# Task brief:
In the listing below, locate the line that contains "The image size is (1568, 644)." and the line that contains "You are a computer-use". Restate word for word those two lines and every line between them, and nothing else.

|---|

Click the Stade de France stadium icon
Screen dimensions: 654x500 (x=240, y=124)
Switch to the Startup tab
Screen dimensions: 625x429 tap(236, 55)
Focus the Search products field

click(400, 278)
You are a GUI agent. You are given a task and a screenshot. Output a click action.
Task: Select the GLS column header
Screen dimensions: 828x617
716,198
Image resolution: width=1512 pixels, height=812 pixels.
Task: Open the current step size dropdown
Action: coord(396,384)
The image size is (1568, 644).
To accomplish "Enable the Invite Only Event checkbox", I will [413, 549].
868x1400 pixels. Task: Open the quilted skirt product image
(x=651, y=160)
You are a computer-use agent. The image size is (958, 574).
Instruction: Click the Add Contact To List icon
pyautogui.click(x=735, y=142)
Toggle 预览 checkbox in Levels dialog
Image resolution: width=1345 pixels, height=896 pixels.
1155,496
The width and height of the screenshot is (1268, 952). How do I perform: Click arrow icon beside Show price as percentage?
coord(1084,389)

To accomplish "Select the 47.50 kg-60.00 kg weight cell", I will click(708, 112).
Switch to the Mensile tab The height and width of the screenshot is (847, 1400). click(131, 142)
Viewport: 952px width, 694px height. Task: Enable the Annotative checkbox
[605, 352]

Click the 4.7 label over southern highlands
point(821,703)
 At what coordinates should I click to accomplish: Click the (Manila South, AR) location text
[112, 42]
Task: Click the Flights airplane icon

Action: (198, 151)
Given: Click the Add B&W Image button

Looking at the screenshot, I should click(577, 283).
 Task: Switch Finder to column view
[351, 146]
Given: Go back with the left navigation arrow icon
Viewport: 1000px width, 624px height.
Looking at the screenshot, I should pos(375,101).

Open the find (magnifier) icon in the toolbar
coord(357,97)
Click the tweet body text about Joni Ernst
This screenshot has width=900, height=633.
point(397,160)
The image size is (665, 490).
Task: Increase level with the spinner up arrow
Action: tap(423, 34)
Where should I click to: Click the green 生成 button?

|---|

# Answer box:
The image size is (1568, 644).
To accomplish "Enable the Invite Only Event checkbox", I will [413, 549].
868x1400 pixels. Task: Open the quilted skirt product image
(x=651, y=160)
You are a computer-use agent. The image size is (958, 574).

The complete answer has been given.